Problems and tasks:
1) Copy out part of the passage on Sydney's water supply below, beginning at the words "Underpinning McClellan's position" and stopping after the words "known health dangers.".
2) Extend the passage on Sydney's water supply below, picking up after its last sentence.

McClellan says the issue has to be seen in context. The project was not likely to be halted after a preferred tender had been chosen. By this time, the preliminary contractual arrangements imposed time and cost pressures.

Underpinning McClellan's position is the acceptance that profit requirements dominate. Environmental laws had been broken, but that was acceptable in the light of financial considerations.

As a result of this process, no requirement was imposed on Australian Water Services, the successful tenderer, to ensure a safe water supply, or even to eliminate cryptosporidium or giardia, despite the known health dangers.

An ozonation plant, at a cost of $300 million, or a membrane filtration plant, costing up to $600 million, could achieve almost complete (99.9 percent) removal or inactivation of the pathogens. According to McClellan, expenditure of this magnitude is not justified. He fails to say that in the last financial year Sydney Water was expected to provide the state government with a dividend of $280 million. Even the most expensive filtration methods could be paid for in less than three years.

Extracted records:
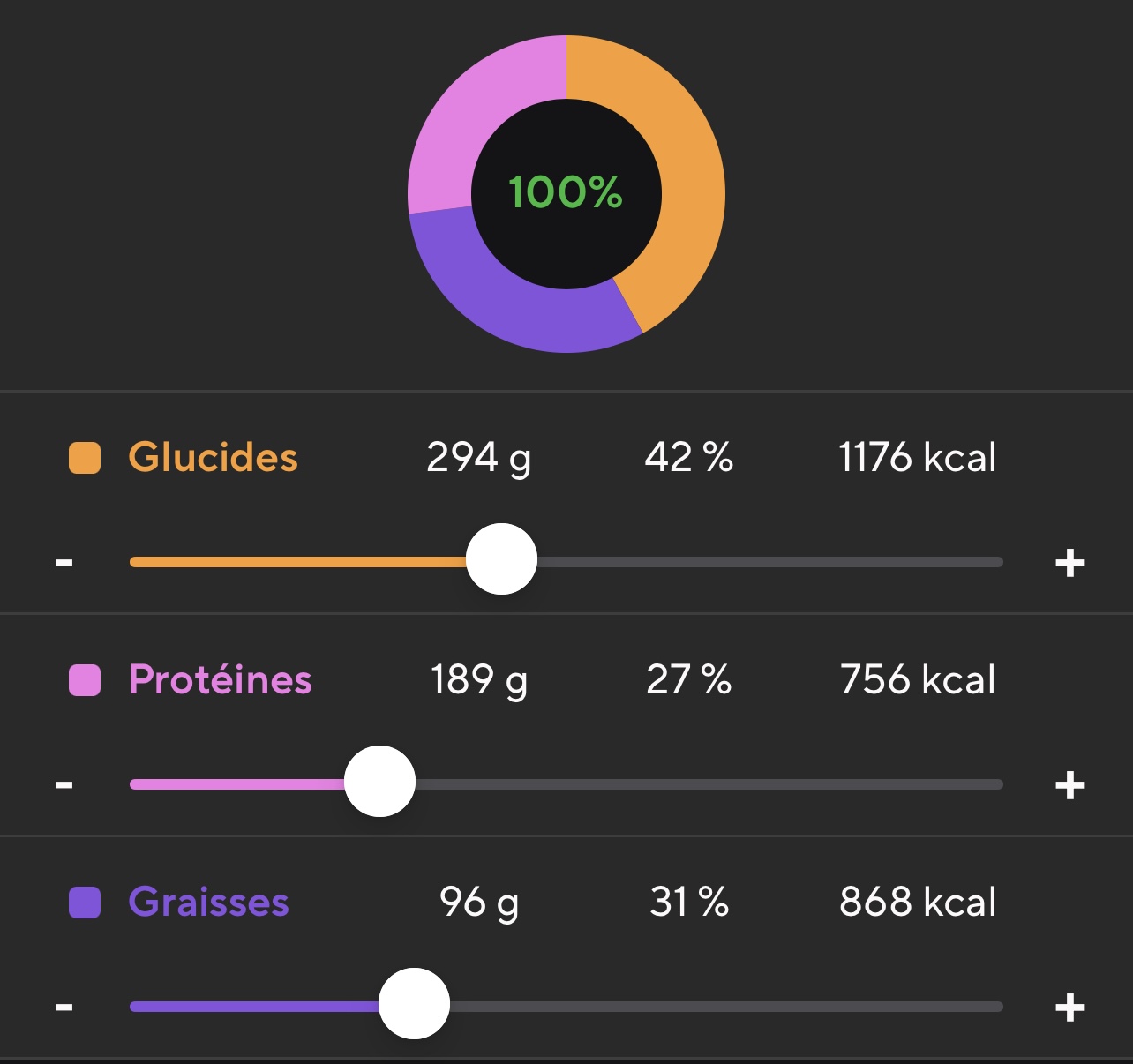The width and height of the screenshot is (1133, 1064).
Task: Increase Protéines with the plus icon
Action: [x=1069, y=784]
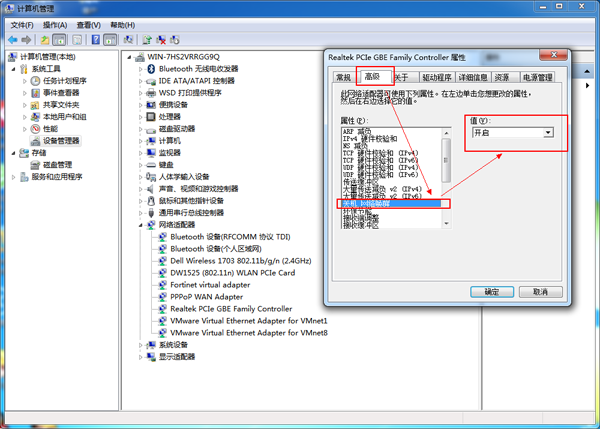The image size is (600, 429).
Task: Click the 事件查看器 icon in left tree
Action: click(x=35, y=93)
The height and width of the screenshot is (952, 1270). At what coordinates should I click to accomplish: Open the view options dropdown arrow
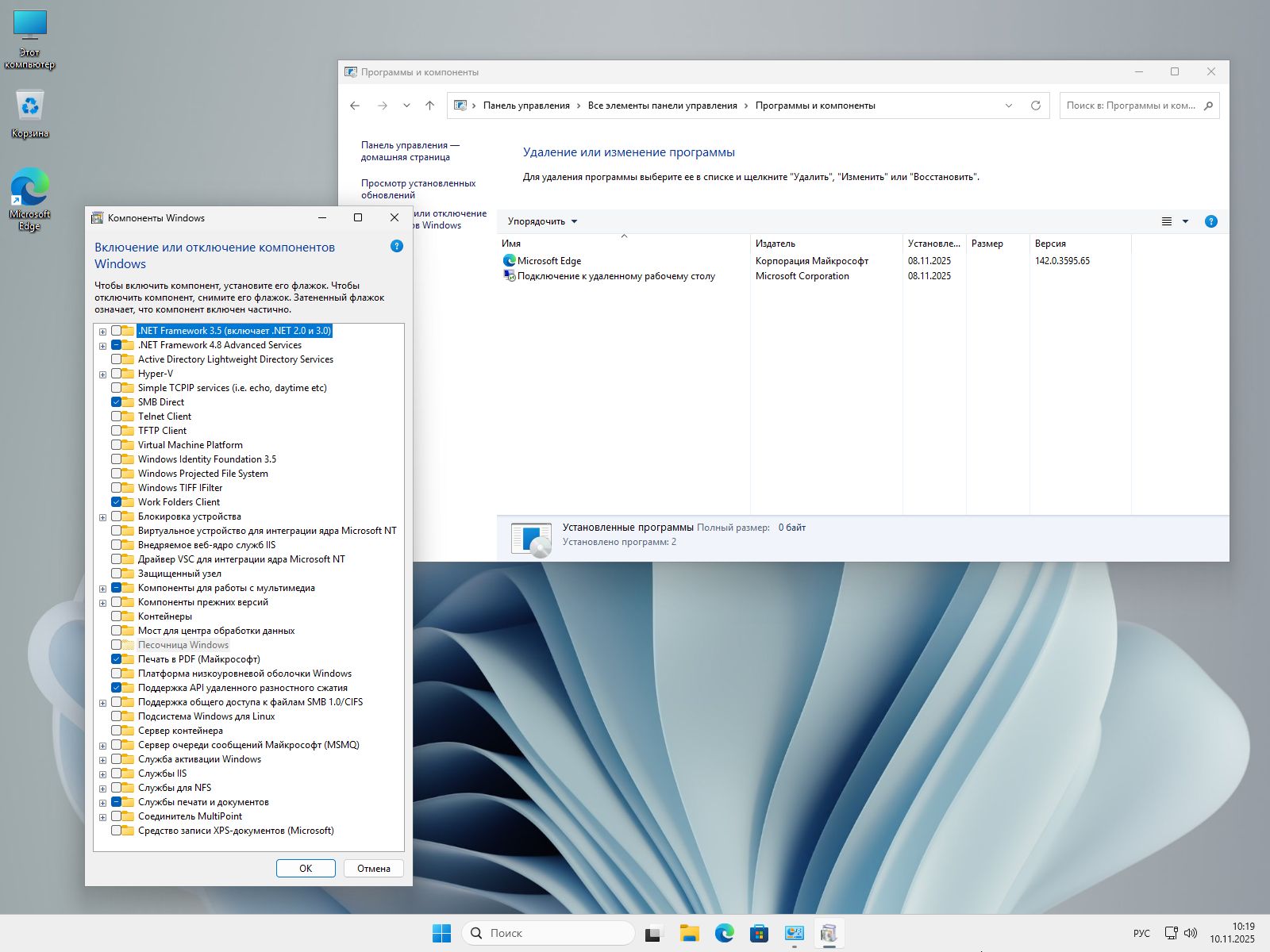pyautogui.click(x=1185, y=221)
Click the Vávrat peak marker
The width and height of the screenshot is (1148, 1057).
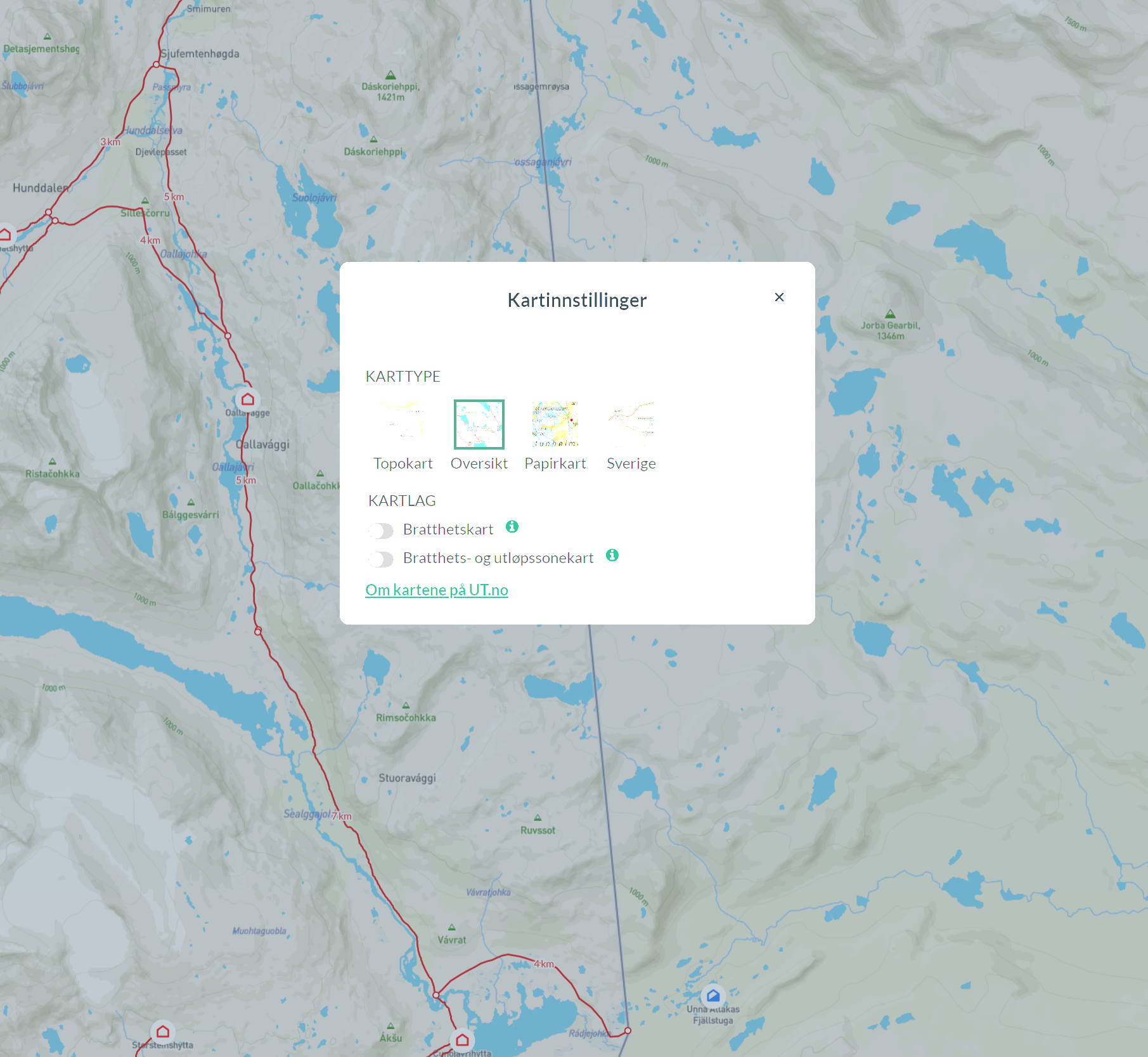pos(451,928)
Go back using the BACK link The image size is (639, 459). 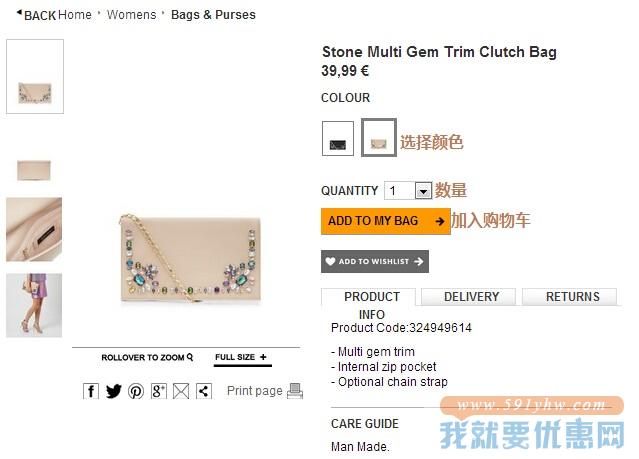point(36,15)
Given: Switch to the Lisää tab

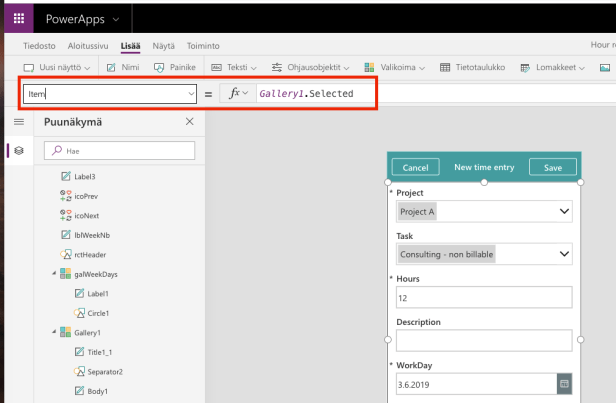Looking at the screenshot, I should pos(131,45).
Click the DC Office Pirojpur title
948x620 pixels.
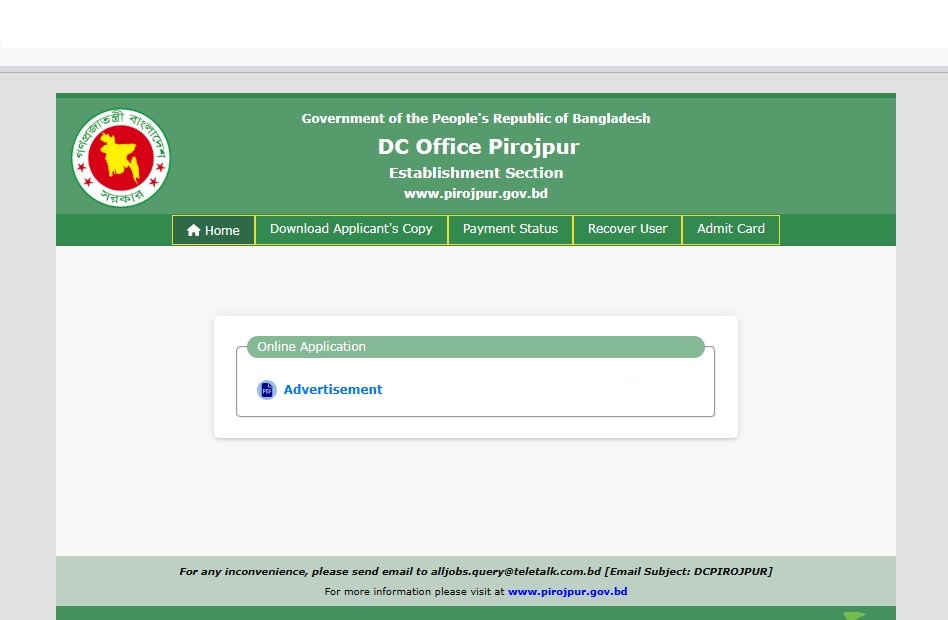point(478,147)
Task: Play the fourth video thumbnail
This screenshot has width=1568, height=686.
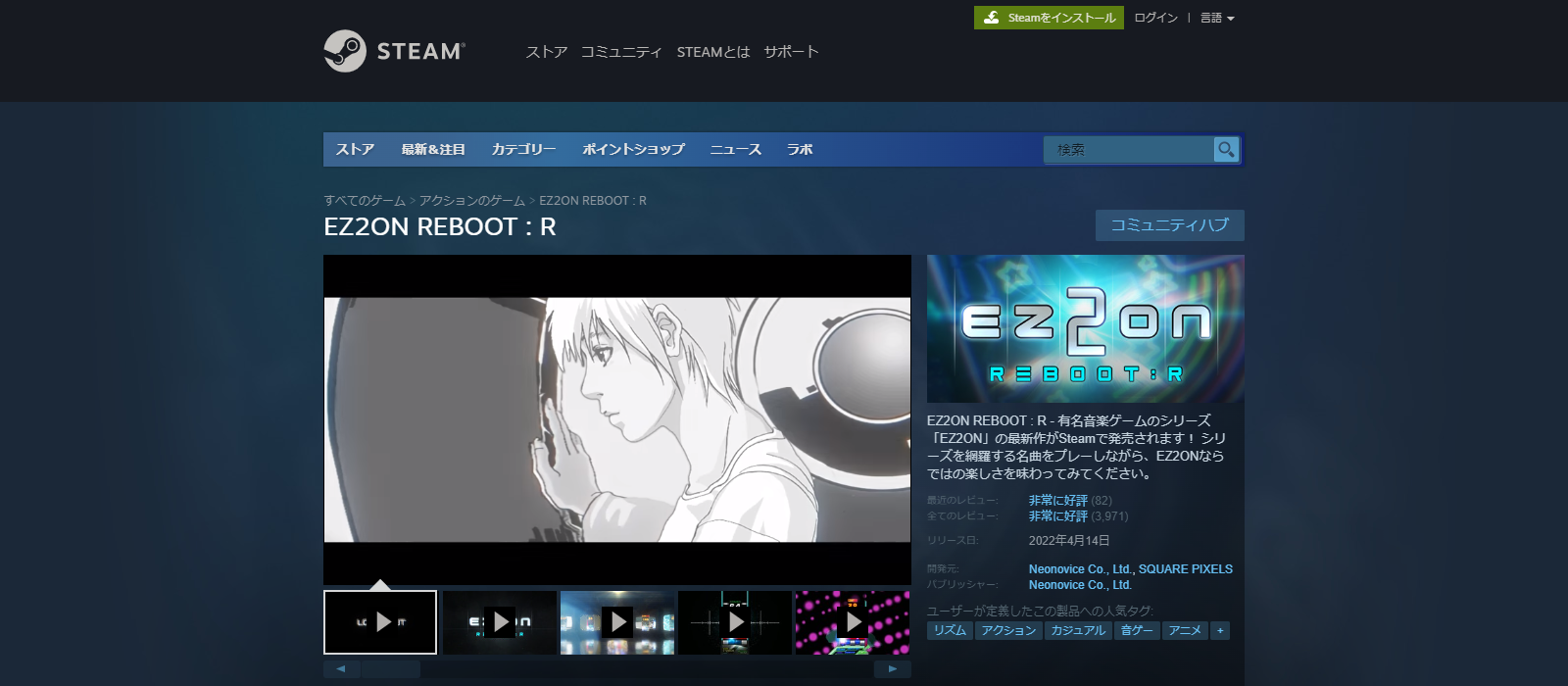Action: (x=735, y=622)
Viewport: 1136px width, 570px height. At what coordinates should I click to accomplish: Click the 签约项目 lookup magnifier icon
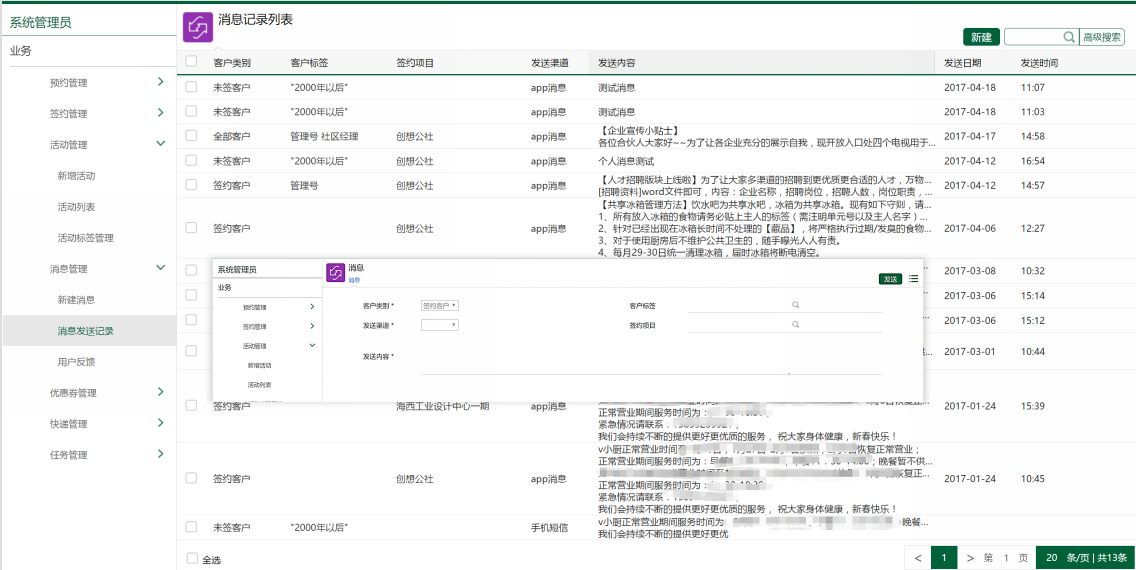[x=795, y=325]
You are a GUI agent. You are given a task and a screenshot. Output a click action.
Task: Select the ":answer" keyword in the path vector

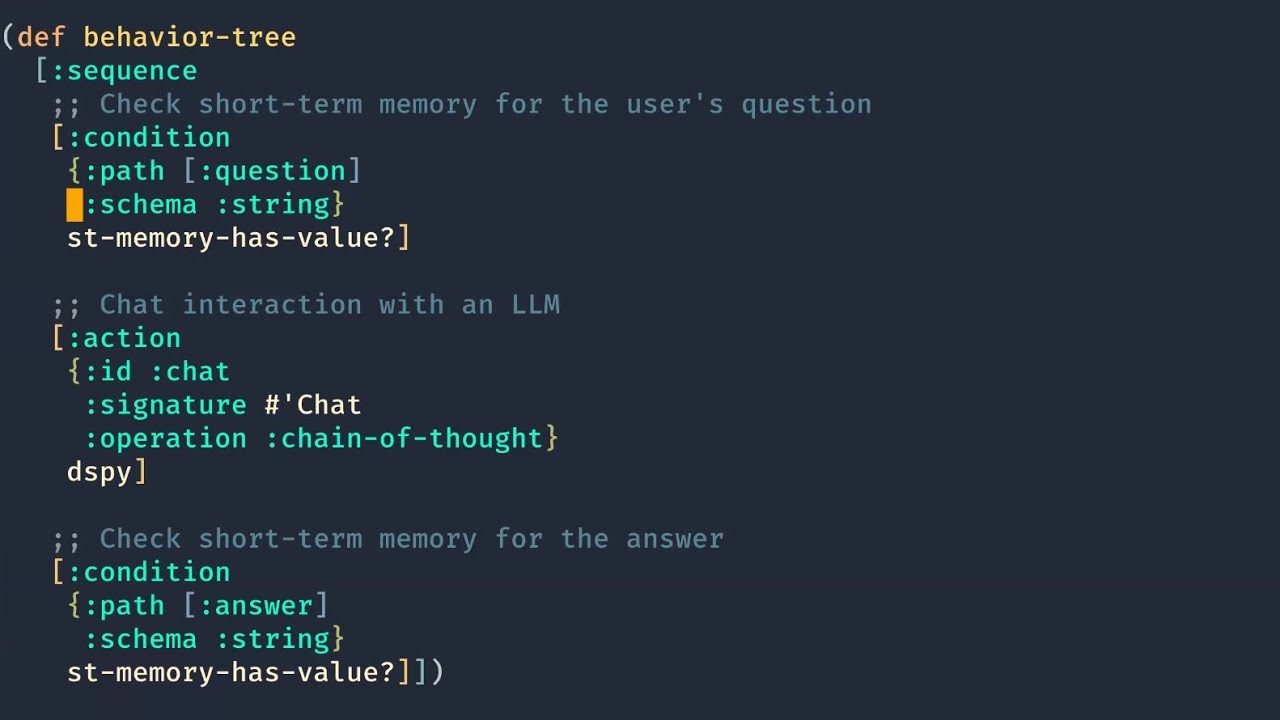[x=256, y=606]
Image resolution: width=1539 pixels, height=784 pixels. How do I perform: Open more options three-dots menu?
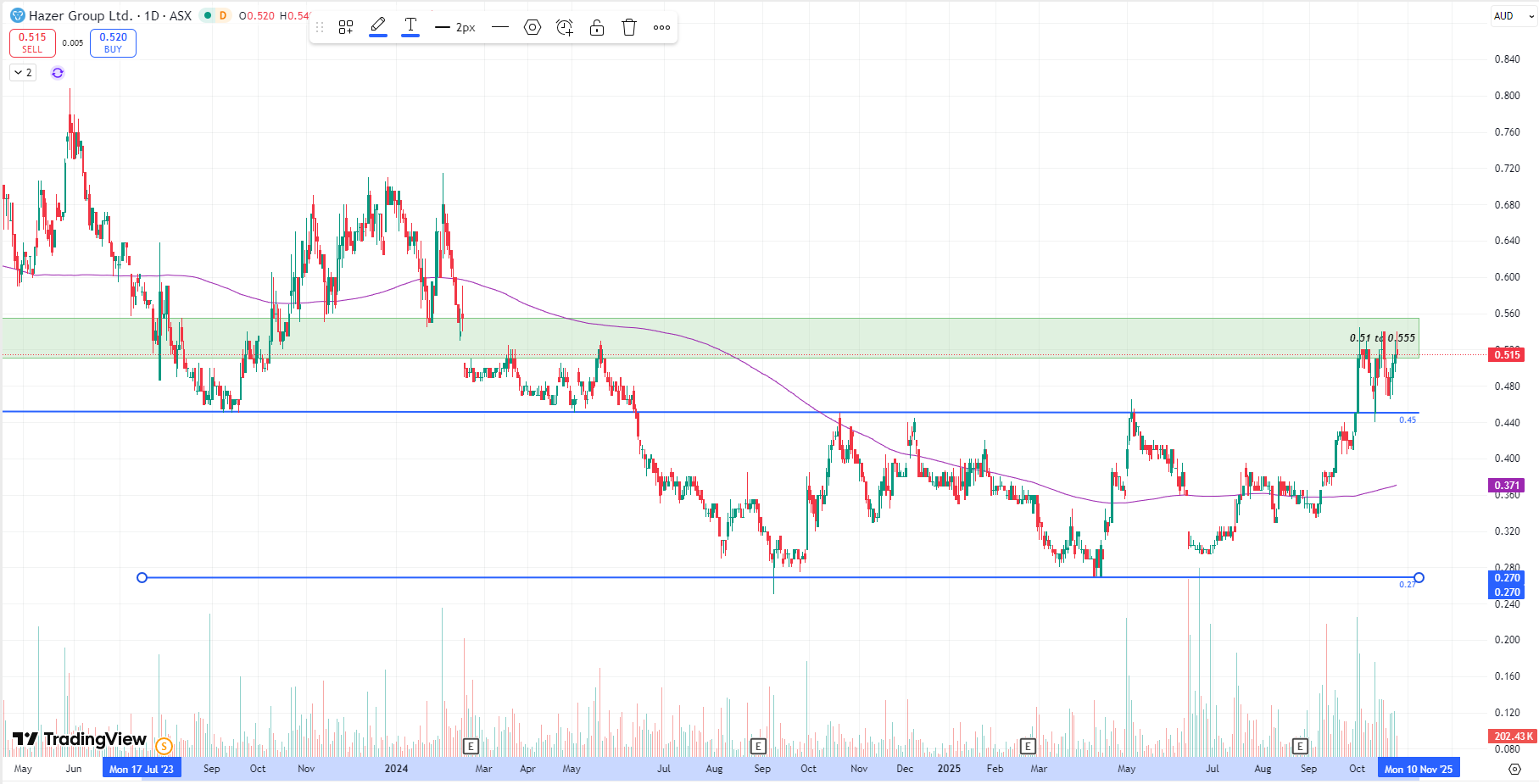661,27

Per-task answers:
1)
Underpinning McClellan's position is the acceptance that profit requirements dominate. Environmental laws had been broken, but that was acceptable in the light of financial considerations.

As a result of this process, no requirement was imposed on Australian Water Services, the successful tenderer, to ensure a safe water supply, or even to eliminate cryptosporidium or giardia, despite the known health dangers.

2)
McClellan's main recommendation, adopted by the government with fanfare, is the creation of a "Sydney Catchment Authority," responsible for monitoring pollution in the water catchment region. His report identified the catchment region as a significant source of cryptosporidium and giardia. Previous governments have investigated this region and the authorities were quite aware of its environmental degradation by local councils and land developers.

In the outer reaches of the catchment, water quality is threatened by discharges from town sewerage plants, unsewered residential developments, mining operations, chemical and fertilizer runoff, silt from forestry operations and land clearing, and livestock, which is allowed to graze near and roam into streams.

In the inner catchment, housing and hobby farms have mushroomed. In the Wollondilly shire, for instance, the population has risen from 7000 to 35,000 in the last decade. Fifteen townships in the shire have no sewerage, including The Oaks and Oakdale. Residents of these villages complain that every time it rains heavily, sewage from septic tanks overflows into Werriberri Creek, which runs into Warragamba dam.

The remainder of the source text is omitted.